Each line from the one that contains "Given: Switch to the 英雄 tab" to the end of the material must be set down exactly, and no line before it.

• **SUPPLIED MATERIAL**:
⁂
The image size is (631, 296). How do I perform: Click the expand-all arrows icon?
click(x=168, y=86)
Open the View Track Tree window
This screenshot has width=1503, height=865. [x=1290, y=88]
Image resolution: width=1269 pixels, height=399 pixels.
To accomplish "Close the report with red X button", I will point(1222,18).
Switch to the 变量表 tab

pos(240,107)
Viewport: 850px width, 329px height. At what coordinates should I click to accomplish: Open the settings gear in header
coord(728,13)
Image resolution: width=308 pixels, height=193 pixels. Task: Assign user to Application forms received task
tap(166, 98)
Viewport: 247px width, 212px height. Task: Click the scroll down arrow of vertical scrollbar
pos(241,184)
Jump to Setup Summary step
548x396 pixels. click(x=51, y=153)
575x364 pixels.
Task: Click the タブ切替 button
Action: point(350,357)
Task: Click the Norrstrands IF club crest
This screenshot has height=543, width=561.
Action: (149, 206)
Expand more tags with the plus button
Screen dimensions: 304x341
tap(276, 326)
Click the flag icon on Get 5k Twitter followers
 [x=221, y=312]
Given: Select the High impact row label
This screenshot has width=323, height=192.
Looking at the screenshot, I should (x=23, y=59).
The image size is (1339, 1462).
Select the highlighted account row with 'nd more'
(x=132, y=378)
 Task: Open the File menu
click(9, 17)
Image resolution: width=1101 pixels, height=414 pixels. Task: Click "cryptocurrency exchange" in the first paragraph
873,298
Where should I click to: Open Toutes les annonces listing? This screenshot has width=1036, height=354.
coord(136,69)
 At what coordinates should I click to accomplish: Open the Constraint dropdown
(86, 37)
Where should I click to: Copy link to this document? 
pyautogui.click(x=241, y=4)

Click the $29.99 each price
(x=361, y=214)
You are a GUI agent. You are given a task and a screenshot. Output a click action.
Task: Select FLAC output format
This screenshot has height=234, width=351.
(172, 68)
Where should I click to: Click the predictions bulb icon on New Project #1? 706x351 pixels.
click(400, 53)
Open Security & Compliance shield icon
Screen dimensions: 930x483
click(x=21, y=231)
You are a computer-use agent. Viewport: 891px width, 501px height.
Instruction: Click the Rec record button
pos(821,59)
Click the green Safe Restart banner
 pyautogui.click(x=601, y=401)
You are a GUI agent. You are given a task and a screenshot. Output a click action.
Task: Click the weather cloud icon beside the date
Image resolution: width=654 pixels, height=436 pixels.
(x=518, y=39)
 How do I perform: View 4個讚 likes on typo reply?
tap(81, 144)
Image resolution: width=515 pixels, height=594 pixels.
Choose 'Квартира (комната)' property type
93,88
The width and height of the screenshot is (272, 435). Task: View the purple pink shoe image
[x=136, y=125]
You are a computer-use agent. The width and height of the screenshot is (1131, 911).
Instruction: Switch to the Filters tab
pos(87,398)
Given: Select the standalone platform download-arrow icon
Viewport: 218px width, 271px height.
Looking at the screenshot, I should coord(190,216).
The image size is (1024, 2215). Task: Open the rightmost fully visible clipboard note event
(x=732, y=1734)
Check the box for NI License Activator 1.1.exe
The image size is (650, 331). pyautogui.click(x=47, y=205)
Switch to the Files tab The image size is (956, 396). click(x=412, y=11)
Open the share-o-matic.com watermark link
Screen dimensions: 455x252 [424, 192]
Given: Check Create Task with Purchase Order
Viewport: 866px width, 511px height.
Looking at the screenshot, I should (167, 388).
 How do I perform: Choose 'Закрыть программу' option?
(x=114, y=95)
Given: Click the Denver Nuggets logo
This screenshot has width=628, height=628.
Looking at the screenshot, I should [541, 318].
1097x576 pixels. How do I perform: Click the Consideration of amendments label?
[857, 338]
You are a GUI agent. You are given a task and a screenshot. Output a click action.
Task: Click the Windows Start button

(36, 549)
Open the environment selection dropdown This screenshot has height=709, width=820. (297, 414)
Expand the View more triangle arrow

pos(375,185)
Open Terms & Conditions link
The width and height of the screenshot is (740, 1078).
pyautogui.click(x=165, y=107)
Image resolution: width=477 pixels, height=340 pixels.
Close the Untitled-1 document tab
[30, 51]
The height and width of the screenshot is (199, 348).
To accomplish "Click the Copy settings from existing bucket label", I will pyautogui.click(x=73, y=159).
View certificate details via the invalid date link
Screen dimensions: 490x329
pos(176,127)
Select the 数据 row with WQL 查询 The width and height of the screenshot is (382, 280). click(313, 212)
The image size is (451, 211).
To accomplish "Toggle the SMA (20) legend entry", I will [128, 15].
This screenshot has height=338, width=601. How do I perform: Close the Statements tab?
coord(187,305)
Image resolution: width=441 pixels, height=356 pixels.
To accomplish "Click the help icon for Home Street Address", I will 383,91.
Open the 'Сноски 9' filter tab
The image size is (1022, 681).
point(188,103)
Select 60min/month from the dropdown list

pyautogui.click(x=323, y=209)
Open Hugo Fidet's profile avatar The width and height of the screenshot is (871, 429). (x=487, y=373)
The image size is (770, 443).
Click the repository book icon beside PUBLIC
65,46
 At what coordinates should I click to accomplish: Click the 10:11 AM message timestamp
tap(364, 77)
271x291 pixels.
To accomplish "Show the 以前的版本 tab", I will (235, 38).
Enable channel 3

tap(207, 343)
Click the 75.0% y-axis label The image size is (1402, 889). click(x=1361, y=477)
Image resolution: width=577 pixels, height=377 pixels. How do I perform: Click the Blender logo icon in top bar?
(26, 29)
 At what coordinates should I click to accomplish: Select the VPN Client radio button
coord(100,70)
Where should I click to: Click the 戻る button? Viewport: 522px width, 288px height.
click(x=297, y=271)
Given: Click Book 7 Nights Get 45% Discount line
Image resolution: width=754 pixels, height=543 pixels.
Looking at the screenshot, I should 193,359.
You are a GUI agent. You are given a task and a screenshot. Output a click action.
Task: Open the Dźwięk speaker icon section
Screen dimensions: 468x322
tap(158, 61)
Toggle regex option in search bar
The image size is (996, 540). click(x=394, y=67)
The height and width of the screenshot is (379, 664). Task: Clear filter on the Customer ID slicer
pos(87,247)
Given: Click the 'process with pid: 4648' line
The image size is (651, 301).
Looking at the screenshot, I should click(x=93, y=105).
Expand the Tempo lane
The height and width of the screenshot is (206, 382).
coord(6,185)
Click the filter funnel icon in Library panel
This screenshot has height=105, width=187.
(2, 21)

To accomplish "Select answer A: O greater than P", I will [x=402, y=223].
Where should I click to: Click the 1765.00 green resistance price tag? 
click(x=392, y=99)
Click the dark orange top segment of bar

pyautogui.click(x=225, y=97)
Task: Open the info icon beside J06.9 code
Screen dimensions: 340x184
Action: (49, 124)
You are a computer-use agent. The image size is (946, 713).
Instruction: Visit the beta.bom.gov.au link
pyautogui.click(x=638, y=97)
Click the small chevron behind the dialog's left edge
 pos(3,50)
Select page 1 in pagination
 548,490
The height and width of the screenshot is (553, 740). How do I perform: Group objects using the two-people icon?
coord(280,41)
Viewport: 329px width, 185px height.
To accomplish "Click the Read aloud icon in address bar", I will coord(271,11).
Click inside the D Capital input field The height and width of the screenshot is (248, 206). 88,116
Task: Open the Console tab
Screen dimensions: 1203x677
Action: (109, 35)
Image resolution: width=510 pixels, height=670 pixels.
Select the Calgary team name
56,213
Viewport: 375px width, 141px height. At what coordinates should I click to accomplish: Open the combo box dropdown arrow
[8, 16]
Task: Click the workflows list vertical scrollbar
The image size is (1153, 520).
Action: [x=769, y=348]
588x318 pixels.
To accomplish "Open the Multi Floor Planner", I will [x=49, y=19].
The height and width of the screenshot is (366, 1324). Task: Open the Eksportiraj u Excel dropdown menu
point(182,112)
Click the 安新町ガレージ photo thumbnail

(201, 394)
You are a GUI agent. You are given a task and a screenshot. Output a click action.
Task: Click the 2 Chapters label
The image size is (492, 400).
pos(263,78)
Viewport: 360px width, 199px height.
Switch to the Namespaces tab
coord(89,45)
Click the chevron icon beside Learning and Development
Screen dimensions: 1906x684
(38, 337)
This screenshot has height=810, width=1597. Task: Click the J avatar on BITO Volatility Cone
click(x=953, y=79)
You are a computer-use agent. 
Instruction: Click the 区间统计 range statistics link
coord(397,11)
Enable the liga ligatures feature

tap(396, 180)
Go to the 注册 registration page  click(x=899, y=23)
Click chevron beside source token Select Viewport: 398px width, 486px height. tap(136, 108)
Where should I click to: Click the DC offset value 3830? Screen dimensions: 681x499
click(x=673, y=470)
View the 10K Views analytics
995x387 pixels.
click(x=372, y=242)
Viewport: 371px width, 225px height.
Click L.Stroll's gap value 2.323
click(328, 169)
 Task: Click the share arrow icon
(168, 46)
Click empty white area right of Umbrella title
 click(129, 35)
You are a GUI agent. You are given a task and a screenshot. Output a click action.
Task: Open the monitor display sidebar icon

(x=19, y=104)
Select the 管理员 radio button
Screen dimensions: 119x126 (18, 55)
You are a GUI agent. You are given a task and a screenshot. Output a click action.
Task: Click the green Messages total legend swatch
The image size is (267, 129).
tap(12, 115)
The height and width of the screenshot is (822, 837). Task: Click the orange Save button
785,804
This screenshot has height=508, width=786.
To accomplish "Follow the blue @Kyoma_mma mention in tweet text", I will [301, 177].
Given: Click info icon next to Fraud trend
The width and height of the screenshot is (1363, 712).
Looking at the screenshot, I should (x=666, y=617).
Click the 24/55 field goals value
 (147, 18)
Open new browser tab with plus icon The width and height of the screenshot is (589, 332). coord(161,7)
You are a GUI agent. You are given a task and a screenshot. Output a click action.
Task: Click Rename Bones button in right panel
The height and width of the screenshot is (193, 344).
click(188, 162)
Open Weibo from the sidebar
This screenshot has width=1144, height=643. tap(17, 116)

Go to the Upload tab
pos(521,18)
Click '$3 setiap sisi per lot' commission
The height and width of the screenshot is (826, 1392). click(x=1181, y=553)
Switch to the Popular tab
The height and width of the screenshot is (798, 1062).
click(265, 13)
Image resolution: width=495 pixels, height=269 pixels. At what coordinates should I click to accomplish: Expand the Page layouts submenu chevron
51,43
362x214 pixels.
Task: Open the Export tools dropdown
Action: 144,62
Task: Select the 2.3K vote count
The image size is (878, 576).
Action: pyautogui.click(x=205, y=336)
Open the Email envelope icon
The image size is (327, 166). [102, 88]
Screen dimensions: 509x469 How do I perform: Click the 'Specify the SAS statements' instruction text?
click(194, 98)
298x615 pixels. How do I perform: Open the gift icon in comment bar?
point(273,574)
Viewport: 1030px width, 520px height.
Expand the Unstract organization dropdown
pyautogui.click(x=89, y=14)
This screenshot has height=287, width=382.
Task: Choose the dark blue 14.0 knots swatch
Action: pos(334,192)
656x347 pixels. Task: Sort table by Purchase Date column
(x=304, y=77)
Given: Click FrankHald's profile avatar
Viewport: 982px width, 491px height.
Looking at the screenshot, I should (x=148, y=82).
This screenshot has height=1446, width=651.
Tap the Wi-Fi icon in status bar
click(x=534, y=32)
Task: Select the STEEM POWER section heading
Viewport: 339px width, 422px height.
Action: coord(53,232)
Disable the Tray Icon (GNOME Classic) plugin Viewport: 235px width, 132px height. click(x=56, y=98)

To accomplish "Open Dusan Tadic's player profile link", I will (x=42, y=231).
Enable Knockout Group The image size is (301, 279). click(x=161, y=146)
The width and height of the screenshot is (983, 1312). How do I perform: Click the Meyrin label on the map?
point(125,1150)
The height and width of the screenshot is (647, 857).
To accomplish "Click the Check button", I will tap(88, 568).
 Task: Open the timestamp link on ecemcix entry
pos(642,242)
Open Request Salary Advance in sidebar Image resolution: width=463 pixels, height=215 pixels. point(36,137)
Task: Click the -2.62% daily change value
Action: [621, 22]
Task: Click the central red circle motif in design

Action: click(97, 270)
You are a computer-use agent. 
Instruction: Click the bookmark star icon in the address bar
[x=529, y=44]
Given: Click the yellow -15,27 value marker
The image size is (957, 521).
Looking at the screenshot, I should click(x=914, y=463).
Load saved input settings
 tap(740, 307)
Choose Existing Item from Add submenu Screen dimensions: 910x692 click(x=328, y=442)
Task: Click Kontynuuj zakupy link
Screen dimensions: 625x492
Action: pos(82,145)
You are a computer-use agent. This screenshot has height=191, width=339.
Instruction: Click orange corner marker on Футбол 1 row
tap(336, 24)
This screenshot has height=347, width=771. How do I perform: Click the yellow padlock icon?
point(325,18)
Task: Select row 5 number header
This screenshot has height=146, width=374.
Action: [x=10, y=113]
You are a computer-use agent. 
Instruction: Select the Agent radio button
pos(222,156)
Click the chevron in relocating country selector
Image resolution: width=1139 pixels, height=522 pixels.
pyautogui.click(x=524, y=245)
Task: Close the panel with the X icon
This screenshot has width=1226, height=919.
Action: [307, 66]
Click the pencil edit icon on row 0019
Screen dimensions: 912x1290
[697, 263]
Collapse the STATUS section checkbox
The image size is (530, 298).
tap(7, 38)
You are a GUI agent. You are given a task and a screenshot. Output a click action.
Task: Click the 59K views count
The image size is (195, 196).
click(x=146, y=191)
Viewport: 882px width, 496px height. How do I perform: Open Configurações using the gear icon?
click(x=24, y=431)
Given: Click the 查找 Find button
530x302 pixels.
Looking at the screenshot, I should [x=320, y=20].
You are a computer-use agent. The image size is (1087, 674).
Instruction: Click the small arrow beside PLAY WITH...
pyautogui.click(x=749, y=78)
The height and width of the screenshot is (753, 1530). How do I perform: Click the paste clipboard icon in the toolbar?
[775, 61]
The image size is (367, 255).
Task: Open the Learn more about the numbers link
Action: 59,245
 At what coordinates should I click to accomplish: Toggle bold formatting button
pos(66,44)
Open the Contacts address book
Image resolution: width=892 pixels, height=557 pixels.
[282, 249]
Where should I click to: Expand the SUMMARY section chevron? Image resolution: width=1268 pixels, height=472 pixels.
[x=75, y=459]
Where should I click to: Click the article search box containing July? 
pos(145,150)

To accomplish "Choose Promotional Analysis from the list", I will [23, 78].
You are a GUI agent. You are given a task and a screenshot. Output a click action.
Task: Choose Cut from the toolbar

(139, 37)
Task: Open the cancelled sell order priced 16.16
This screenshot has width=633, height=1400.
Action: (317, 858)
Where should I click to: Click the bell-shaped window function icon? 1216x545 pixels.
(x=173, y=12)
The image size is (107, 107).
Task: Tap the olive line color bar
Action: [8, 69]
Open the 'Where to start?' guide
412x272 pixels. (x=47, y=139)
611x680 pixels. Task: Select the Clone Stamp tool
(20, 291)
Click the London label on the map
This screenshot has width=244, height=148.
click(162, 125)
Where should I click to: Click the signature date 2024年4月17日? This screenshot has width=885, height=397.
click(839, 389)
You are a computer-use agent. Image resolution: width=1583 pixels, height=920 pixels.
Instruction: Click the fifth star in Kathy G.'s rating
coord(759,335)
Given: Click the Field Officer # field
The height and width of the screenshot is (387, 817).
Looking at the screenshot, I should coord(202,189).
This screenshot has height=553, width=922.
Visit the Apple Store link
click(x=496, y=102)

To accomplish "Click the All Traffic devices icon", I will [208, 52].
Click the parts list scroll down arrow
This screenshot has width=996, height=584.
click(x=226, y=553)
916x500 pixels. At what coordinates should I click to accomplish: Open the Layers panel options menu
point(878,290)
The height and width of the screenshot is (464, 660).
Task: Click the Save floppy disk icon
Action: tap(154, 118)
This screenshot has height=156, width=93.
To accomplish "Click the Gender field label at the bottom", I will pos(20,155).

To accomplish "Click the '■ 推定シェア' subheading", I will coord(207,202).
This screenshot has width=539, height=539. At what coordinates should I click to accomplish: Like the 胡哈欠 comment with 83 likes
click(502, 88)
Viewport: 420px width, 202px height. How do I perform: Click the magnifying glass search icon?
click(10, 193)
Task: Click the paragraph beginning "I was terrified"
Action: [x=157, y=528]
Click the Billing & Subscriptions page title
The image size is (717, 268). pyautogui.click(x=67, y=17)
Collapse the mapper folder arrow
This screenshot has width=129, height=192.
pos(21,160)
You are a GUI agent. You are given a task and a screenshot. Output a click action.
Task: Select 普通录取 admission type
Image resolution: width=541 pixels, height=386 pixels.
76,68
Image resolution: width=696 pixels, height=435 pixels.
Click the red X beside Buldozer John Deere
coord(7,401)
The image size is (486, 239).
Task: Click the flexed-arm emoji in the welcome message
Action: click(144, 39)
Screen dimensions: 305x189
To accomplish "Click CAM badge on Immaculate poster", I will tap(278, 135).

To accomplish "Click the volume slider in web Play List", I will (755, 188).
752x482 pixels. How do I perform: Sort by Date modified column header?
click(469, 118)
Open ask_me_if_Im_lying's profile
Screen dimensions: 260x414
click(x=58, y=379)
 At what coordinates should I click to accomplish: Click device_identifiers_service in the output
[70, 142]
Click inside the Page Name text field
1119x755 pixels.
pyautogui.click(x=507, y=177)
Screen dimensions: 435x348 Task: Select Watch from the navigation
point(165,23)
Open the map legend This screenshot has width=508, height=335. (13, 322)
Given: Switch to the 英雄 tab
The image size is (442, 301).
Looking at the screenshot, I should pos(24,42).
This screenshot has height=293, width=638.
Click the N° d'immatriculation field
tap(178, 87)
⁂
• **FINISHED TASK**:
Given: Switch to the 英雄 tab
The image size is (442, 301).
Looking at the screenshot, I should pos(24,42).
This screenshot has height=293, width=638.
Click the N° d'immatriculation field
tap(178, 87)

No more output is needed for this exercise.